**PROBLEM TO SOLVE**. Quote the passage from the social media cleanup post below word for word, starting with "1. Do I know" and going on through "be done correctly.".

**PAGE**.

Why I’m never going to grow my followers count

I love social media. It enables me to connect with industry peers, find new interesting connections and keep up with, pretty much, life in general. But I don’t understand this whole follow me – follow you – follow back – thing we’ve got going on. I got fed up with the discussion of the most followers equals the bigger man/woman. Mainly because your following count can be played like a game and the real game is called engagement. Which doesn’t come with buying followers. Numbers.

When I started using social media I connected with everything. I was following a brand selling smoked fish in Canada and connecting with random strangers on Linkedin. Until I realized that my whole network was a clutter. And I had to change that. The following step was to clean up my social media profiles.

My god, that took ages!

I spent about an hour every evening for almost a month to clean up my own network and connections. I looked at people I had connected with on Linkedin but didn’t know – removed them. I removed people I never met in real life on Facebook (if I’m THAT interesting, which I’m not, you can see my public updates). If you like to know what I had for lunch or if I’m ranting about a bad referee making stupid calls during a Miami Dolphins game, just add me on Twitter.

And believe me, Twitter got it’s fair deal of spring cleaning too. I started back in May this year to clean up whom I followed with the following questions in mind:

  1. Do I know this person and do we interact on Twitter?
  2. Is this someone that inspires me?
  3. Is this someone I’ve worked or someone I’m currently working with?

If a person fulfilled one of the above three points, they stayed. For the rest, well. If it was a friend but we didn’t interact on Twitter – why would we see each other on a social network where we talked about different interests? I added tons of people to my own customized Twitter lists. Got a cleaner Twitter feed. And I did this spring cleaning with focus and dedication. Because I wanted it to be done correctly.

**SUPPLIED DATA**.
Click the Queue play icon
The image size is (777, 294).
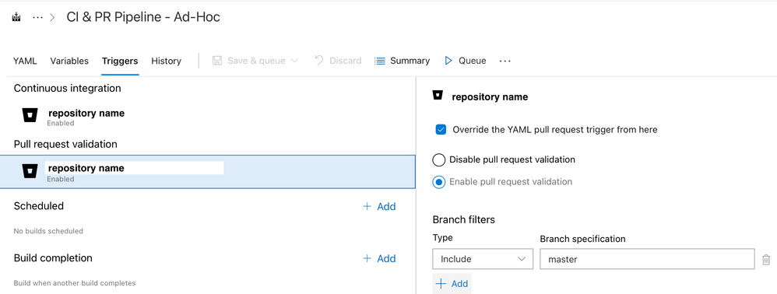(x=448, y=61)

**TASK OUTPUT**.
1. Do I know this person and do we interact on Twitter?
  2. Is this someone that inspires me?
  3. Is this someone I’ve worked or someone I’m currently working with?

If a person fulfilled one of the above three points, they stayed. For the rest, well. If it was a friend but we didn’t interact on Twitter – why would we see each other on a social network where we talked about different interests? I added tons of people to my own customized Twitter lists. Got a cleaner Twitter feed. And I did this spring cleaning with focus and dedication. Because I wanted it to be done correctly.